How to display Arabic or Spanish Mojibake characters correctly on the UI

238 Views Asked by At

I have a web-based project written in Perl and MySQL. we use template toolkit for rendering the HTML page. we have written a custom wrapper on DBI class to interact with MySQL.

Since it is a legacy project, most of our tables are latin1 charset. Recently we started supporting Multi-language UI ( Spanish and Arabic ). Because of this, Users are entering the data in their native languages. The data is not encoded and it is saved into the DB. Now we have a ETL process which moves data from our primary DB to star schema DB which are UTF8 tables.

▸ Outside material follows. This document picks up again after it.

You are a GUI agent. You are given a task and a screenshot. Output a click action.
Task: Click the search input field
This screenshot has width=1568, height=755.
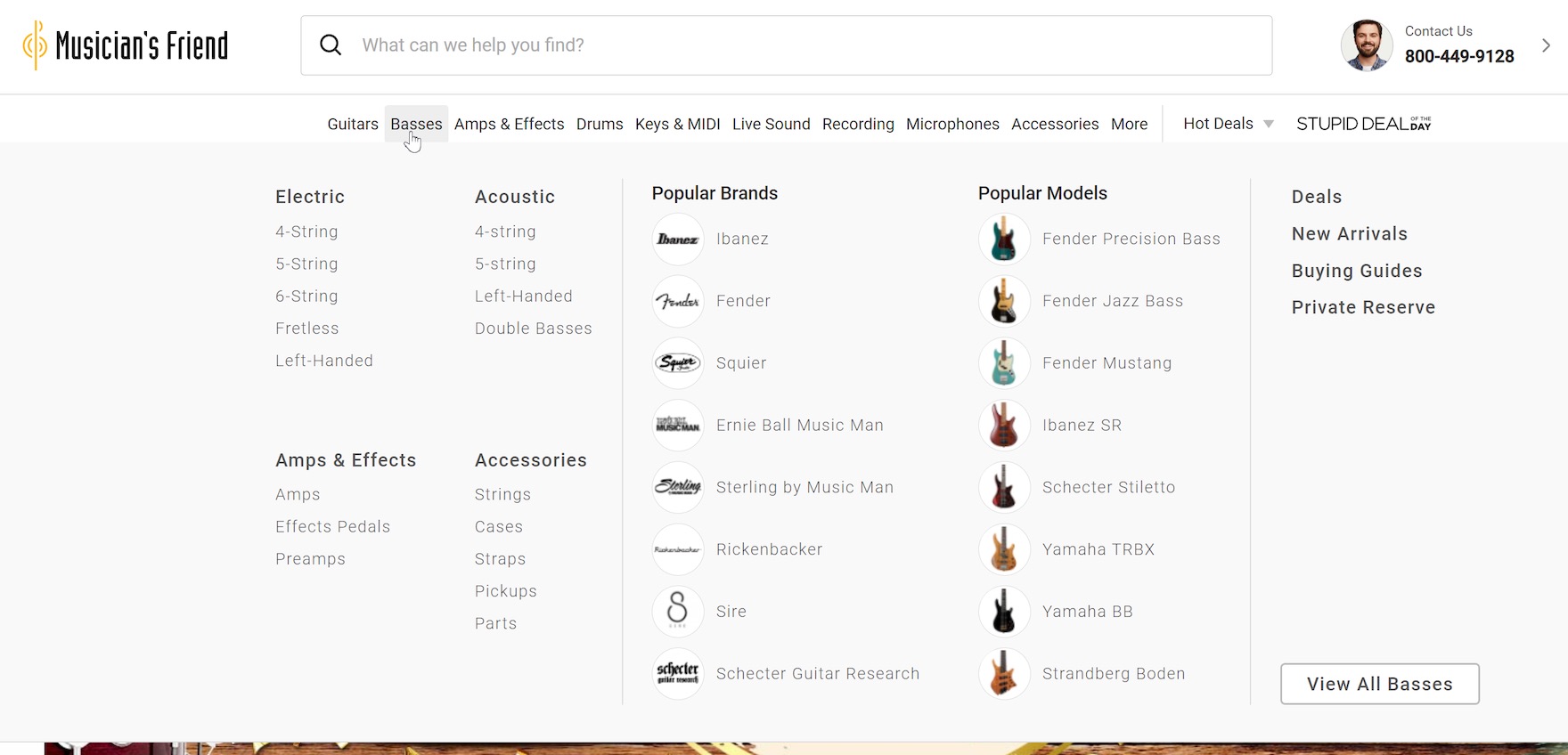click(x=802, y=45)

This DB is used only for reports. Now in one of the reports we are getting unreadable characters.

enter image description here

I am changing the query to retrieve this data as

SET NAMES latin1;
select 
CONVERT(CAST(CONVERT( label USING  latin1) AS BINARY) USING utf8) AS label
from report_table
where report_id = '999';

I am using sqlyug to execute the query. If I do not set the SET NAMES latin1;, then the value is still not readable. But when I am trying the same change in the code level, I am not able to get the application display the data correctly. In our custom DB wrapper we are not setting any particular settings.

we are not setting SET character_set_results. we are not even setting enable_utf8 => 0,

I am not sure what needs to be done.
I know it is a better solution to correct the data in the primary DB before ETL but it is a long term plan. I need some solution which can fix the issue temporarily and not block the customers.

Let me know if you need any more information.

2

There are 2 best solutions below

0
Loukan ElKadi On

Try enabling UTF-8 for the DB connection as such: $dbh->{'mysql_enable_utf8'} = 1;

As I remember, using SET NAMES is not the most recommended way to do this, but in case you want to use it, should you try SET NAMES utf8 instead of latin1

0
Rick James On

A little bit shorter:

CONVERT(BINARY('انننانعن') USING utf8) --> انننانعن 

But... You are asking for more trouble if you don't stop and get everything into utf8 now.

  • Bytes in client;
  • Connection SET NAMES utf8mb4 or by other means -- for both writing and reading;
  • Column / table declared CHARACTER SET utf8mb4;
  • HTML meta tag with charset=UTF-8.

Mojibake usually occurs from

  • The bytes you have in the client are correctly encoded in utf8 (good).
  • You connected with SET NAMES latin1 (or set_charset('latin1') or ...), probably by default. (It should have been utf8mb4.)
  • The column in the tables may or may not have been CHARACTER SET utf8mb4, but it should have been that.

If you need to fix the data it takes a "2-step ALTER", something like

ALTER TABLE Tbl MODIFY COLUMN col VARBINARY(...) ...;
ALTER TABLE Tbl MODIFY COLUMN col VARCHAR(...) ... CHARACTER SET utf8mb4 ...;